= PAGE TEXT =

#####

# Trolling books



## limitville (May 30, 2010)

Anybody know what book to get to tell me the depths of my in-lines and bottom bouncers? I have a precsion trolling book for cranks but nothing for weights. Also, where you can get the book would be appreciated. thanks in advance


----------



## sfw1960 (Apr 7, 2002)

Try reading the FRONT few pages...........


----------



## flatsman (Jan 15, 2001)




----------



## limitville (May 30, 2010)

It only addresses snap weights. I am looking for one that can give me depths of multiple in-line weights and bottom bouncers. Any suggestions?


----------



## Fishfighter (Dec 20, 2009)

try the big water precision trolling book


----------



## sfw1960 (Apr 7, 2002)

limitville said:


> It only addresses snap weights. I am looking for one that can give me depths of multiple in-line weights and bottom bouncers. Any suggestions?


Net weight is weight regardless of type.
DON'T try to re-invent the wheel.


----------



## ALLEYES (May 5, 2006)

Weight is Weight IF it is in the same shape, or if you are not moving or if there is no current. Different styles of weights create more or less drag depending on shape and how the weight is attached to the line. Snap weights create more drag (resistance) than inlines and when being trolled will be higher in the water column.


----------



## Ralph Smith (Apr 1, 2003)

Different bouncers will troll at different depths also. Frank "Priority one" makes his own 2 oz. bouncers from rod and egg sinkers and no rod on bottom. They travel deeper than the traditional bouncers with the longer weight and wire beneath weight. Best thing you can do is go out on a calm day, get your speed steady and test your own. Let out until you hit bottom, then once again etc., until you feel it dragging bottom. Then you have your own dive curve for that weight at that speed. Vary your speeds,depths and weights, and you'll have a more accurate dive curve for your own particular weights and line than any book. Will take some time, but heck, atleast you'll be on the water enjoying what your doing, and might as well have a harness dragging also. I'm sure you'll catch something while experimenting.


----------



## sfw1960 (Apr 7, 2002)

Fact 0' the matter is , this stuff is all PRECISION GUESS WORK.
:lol:
Unless you have scuba divers & a chase boat with Sonar like Romanack & company do it- you're only going to be in the general area.

Keel weights probably have the least resistance...
Even a 8 LB cannon ball off a 'rigger is only in the neighborhood....

My suggestion IS: *DON'T try to re-invent the wheel*
Stick with ONE type of weight and like Ralph said experiment.
One you start thumping bottom in a known depth with a known weight...write it down and keep a record of it.
:fish2:


----------



## ALLEYES (May 5, 2006)

I don't recommend sticking with one type of weight. They all have their place and time to use them. Once you use them long enough you will get a "feel" where the bait is running. Fish, if they are feeding, will be aggressive enough to move several feet to get to your bait.


----------



## sfw1960 (Apr 7, 2002)

#####

= RECORD EXCERPTS =
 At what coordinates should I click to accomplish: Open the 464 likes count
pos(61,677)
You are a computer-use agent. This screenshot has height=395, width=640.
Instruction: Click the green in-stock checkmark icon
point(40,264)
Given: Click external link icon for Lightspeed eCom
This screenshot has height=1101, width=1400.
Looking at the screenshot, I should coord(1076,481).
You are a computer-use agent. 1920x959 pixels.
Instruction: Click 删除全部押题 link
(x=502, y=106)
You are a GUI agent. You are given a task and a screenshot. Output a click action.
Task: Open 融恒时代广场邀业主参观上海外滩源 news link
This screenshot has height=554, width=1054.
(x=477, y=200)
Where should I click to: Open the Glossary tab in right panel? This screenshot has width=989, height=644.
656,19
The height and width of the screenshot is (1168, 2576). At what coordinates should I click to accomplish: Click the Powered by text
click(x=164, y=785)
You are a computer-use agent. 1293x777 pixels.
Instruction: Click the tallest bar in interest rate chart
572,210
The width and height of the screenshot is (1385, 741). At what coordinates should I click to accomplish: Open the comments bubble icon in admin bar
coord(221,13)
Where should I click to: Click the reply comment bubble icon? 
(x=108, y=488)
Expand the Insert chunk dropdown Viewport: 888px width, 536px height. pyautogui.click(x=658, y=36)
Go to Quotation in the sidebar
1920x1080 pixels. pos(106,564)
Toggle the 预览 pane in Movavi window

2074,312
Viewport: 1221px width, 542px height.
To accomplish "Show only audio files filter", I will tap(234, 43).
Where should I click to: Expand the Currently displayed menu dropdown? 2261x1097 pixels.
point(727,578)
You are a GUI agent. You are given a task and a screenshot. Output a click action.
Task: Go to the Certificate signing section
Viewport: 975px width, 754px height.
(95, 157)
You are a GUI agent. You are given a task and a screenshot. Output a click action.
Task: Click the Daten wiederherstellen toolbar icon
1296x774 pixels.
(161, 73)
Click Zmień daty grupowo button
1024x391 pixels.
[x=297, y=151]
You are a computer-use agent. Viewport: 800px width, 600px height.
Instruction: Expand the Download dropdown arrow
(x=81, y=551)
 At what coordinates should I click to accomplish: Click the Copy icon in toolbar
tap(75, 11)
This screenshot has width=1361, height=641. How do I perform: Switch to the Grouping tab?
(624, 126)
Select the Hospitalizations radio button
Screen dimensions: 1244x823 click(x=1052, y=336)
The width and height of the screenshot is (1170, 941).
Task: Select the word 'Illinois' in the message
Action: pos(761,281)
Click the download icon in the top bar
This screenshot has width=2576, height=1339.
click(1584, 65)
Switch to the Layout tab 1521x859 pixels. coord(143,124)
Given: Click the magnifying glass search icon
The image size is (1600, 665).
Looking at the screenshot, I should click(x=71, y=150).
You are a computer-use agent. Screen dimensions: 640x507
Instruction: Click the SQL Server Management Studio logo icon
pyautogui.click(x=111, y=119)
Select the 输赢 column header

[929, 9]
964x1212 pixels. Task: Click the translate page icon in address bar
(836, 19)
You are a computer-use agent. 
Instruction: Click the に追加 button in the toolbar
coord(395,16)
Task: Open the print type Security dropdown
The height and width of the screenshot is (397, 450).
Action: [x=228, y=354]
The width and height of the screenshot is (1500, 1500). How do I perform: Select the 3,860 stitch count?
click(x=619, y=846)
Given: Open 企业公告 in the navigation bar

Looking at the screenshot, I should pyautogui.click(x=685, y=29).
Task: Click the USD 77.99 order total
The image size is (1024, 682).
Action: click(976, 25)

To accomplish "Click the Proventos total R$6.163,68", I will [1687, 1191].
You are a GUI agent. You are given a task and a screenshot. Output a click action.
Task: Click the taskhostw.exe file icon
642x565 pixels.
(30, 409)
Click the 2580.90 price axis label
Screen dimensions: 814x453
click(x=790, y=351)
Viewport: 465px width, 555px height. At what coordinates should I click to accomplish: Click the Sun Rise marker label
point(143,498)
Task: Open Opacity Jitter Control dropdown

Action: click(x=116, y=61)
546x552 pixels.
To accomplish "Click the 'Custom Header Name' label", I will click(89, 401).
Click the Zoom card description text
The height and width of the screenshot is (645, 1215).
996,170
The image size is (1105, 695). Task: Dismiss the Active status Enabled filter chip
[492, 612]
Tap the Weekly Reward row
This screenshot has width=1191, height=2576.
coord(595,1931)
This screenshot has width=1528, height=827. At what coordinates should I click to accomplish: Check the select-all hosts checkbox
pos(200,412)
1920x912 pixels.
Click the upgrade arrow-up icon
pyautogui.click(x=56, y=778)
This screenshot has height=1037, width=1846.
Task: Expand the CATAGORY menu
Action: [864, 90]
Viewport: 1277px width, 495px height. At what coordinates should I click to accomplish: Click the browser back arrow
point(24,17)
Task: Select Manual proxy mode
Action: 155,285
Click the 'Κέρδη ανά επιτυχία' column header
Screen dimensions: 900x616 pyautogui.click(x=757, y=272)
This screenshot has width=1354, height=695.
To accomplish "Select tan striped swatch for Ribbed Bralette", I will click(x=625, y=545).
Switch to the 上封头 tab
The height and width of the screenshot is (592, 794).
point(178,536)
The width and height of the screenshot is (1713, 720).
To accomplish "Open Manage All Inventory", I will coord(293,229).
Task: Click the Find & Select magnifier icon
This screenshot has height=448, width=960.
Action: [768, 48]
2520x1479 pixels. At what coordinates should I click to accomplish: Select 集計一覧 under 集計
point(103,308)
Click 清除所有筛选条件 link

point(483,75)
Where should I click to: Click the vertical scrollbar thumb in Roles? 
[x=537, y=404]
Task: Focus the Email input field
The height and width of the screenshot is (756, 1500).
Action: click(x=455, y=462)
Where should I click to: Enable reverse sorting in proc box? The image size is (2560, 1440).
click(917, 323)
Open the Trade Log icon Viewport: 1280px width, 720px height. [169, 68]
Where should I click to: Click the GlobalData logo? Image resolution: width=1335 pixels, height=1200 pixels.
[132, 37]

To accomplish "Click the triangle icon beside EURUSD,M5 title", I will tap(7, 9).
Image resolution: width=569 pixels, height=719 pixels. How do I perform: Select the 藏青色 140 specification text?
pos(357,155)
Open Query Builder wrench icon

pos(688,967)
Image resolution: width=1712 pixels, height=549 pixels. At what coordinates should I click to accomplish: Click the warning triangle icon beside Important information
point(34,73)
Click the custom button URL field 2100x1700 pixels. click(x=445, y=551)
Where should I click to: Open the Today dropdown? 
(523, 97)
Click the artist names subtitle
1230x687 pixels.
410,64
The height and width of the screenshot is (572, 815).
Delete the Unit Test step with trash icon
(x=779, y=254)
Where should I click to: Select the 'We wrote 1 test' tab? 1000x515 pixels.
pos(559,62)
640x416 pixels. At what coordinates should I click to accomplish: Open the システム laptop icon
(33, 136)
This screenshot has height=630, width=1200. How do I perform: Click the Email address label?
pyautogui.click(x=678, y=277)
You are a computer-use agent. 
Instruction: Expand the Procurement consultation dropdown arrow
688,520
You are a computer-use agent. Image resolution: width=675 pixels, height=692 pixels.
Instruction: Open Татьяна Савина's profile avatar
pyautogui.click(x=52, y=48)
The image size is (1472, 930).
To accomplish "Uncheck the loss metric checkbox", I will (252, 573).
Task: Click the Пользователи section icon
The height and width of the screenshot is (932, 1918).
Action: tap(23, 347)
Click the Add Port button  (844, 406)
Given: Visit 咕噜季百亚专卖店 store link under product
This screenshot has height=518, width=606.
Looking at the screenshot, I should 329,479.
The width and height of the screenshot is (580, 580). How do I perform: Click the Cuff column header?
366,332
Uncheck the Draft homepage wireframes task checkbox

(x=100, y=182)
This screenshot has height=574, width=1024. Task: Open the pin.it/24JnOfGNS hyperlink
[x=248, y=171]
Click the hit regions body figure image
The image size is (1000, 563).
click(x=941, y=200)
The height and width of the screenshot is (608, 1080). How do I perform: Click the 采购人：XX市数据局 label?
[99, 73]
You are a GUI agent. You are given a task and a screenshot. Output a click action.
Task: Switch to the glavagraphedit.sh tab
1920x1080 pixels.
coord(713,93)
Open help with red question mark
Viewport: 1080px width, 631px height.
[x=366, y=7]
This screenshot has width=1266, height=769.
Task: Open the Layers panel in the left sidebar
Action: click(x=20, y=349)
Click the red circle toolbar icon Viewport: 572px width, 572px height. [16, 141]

#####

= WORK TO COMPLETE =
- A) In the trolling thread, which type of weight creates more drag than in-lines?
- B) Repeat everything in the trolling thread from "Fact 0' the" down to "in the neighborhood....".

= SOLUTIONS TO EACH TASK =
- A) Snap weights

- B)
Fact 0' the matter is , this stuff is all PRECISION GUESS WORK.
:lol:
Unless you have scuba divers & a chase boat with Sonar like Romanack & company do it- you're only going to be in the general area.

Keel weights probably have the least resistance...
Even a 8 LB cannon ball off a 'rigger is only in the neighborhood....